Silat: Conditioning and improving flexibility


Silat: Conditioning and improving flexibility

silat conditioning

Image credit: SportSG

There are three basic strike moves in Silat - straight punch, uppercut and palm strike. Many fighters practice these moves in order to better understand how they can defend against them. The straight punch is the most commonly used. To avoid a straight punch from the right, you will need to dodge to the left and counter with a punch to the opponent's body. When facing  a taller opponent,  the upper cut is especially useful, but in order to counter one from the right, you should dodge left and counter with a  strike to the opponent’s chest or face. The palm strike is similar to the uppercut, only you strike with an open palm instead of a fist.

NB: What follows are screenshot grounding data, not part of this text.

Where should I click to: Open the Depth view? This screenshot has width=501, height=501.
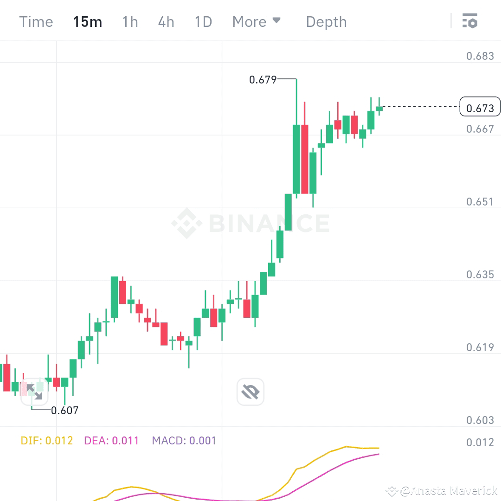(x=326, y=21)
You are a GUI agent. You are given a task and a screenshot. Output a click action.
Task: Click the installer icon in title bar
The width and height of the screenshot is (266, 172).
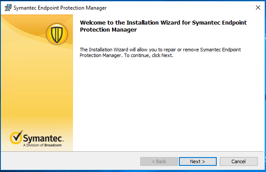8,7
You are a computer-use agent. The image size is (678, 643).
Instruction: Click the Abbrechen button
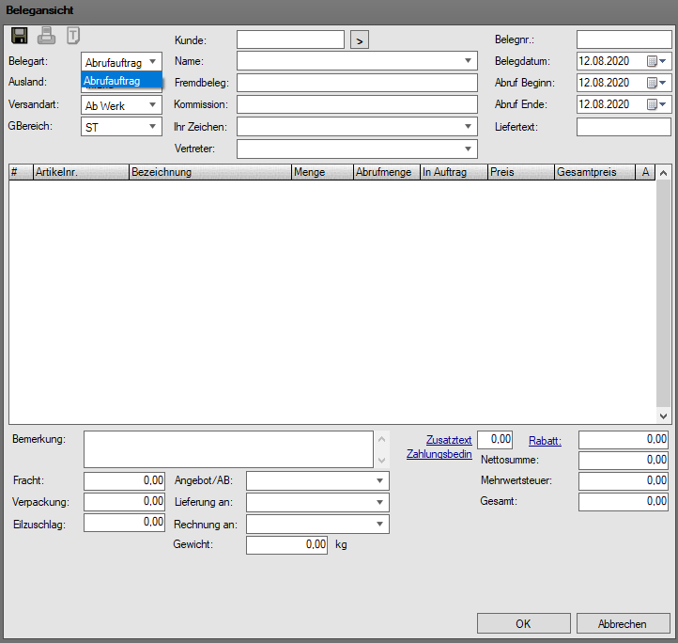[x=624, y=623]
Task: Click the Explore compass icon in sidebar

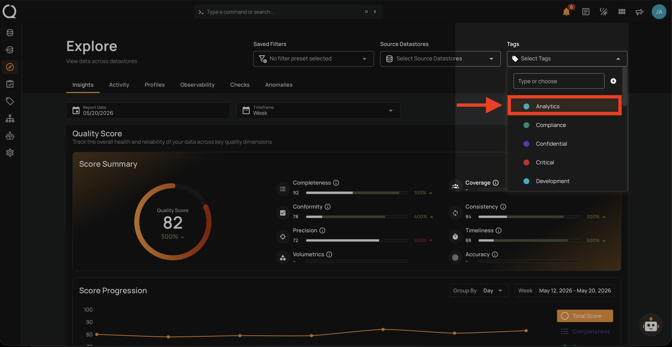Action: tap(10, 67)
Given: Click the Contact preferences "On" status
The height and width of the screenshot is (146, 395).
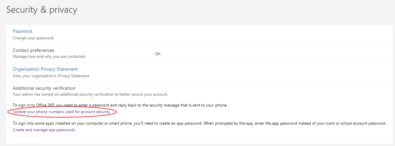Looking at the screenshot, I should (158, 54).
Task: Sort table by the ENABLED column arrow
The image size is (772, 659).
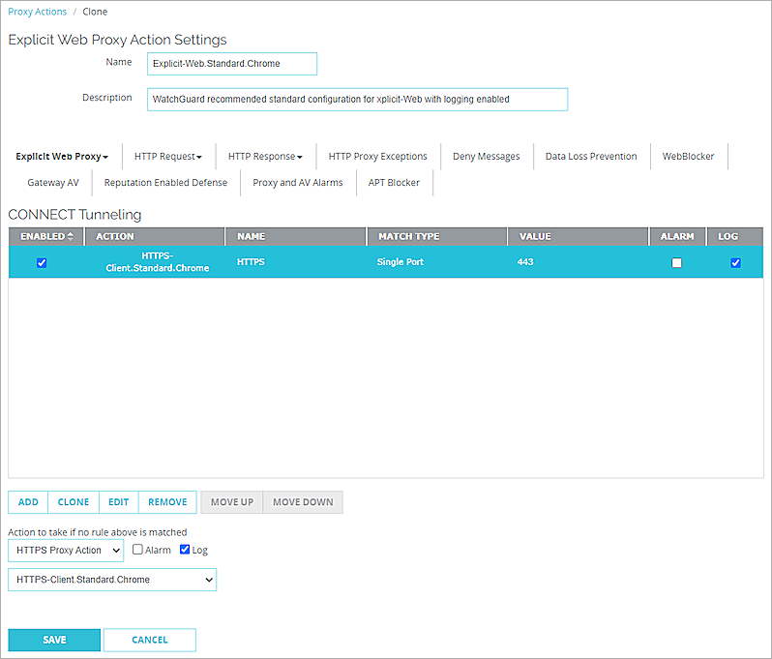Action: (70, 236)
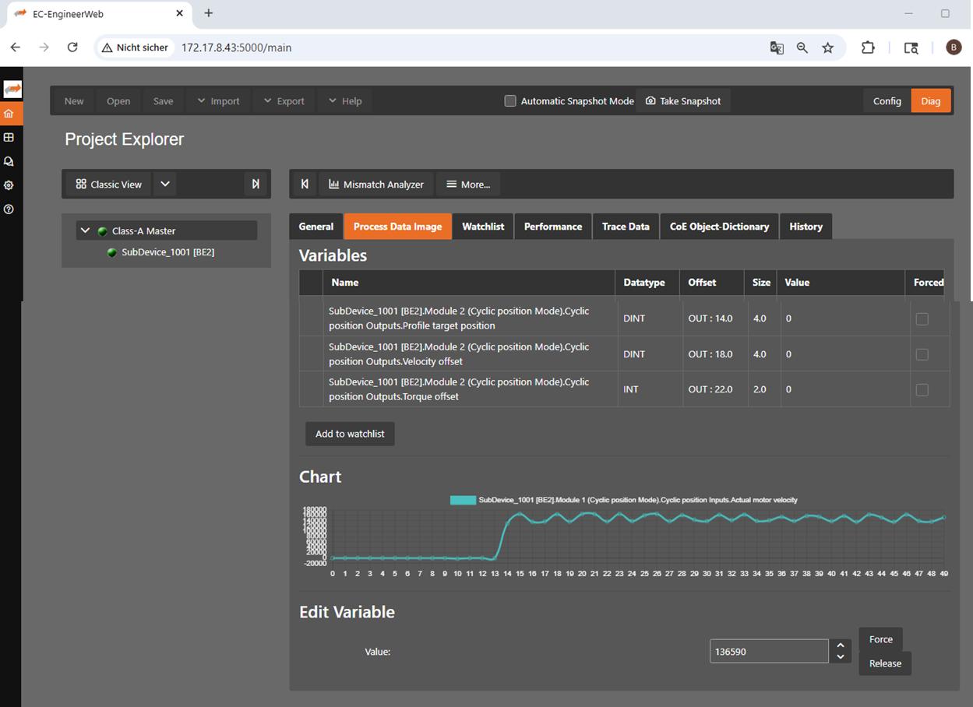973x707 pixels.
Task: Click the Value input field showing 136590
Action: 768,652
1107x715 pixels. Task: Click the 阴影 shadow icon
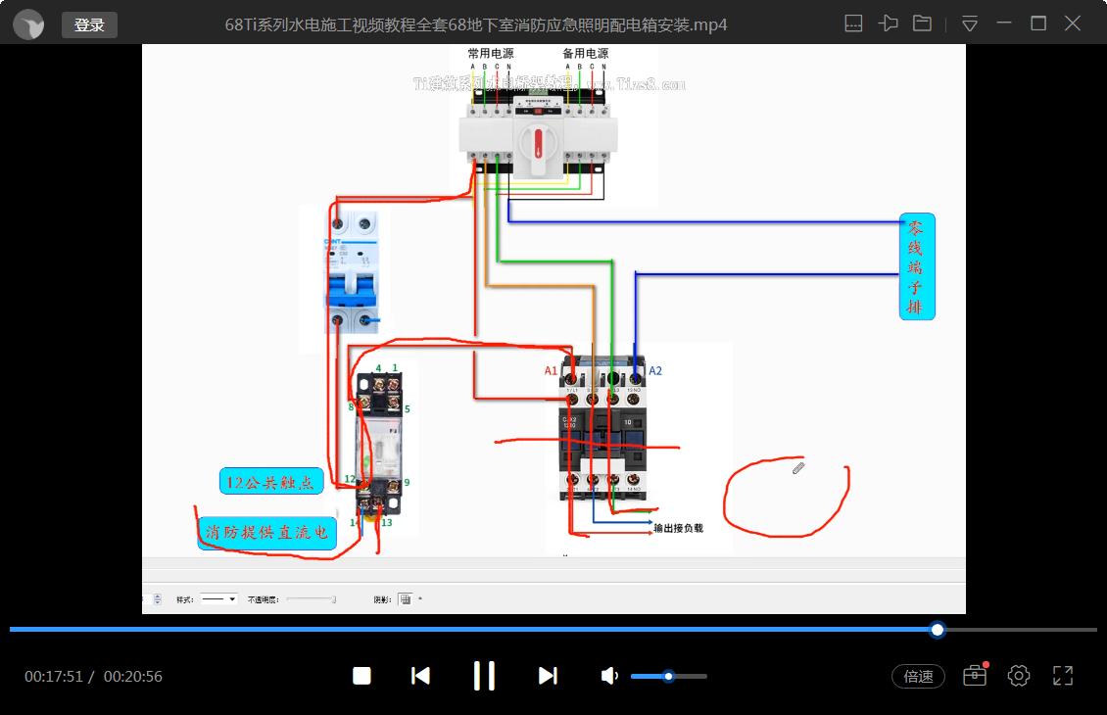coord(406,598)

An effective drill to train your footwork is the running side step. Decide on the number of steps in a repetition, before you begin running on the spot. At the chosen number of steps, you take a step to the side without breaking the flow of running.

Flexibility is important in Silat as you may need to stretch, lunge or jump to attack or counter a strike. It can be improved via one of three forms of stretching - dynamic, static active and static passive.

Dynamic stretching involves stretching the muscles in a slow and gradual motion. An example is swinging your leg forward and back while standing in a stable position. You only move your leg at the pelvic/hip joint, by swinging it slowly and increasing the range of the swing gradually. You may also increase the speed of the swing when you feel comfortable.

Static active stretching involves attaining and sustaining a position for a length of time. To improve your high kicks via static active stretching, lift your leg in a straightened manner  against a flat wall and press down till you feel the stretch. Hold for 10-15 seconds before relaxing, then repeat the stretch.
Static passive stretching is attaining and sustaining a stretch position with assistance. An example is sitting on the floor with your legs straight in front of you and a partner pressing your body towards your legs till you can feel the stretch in your legs.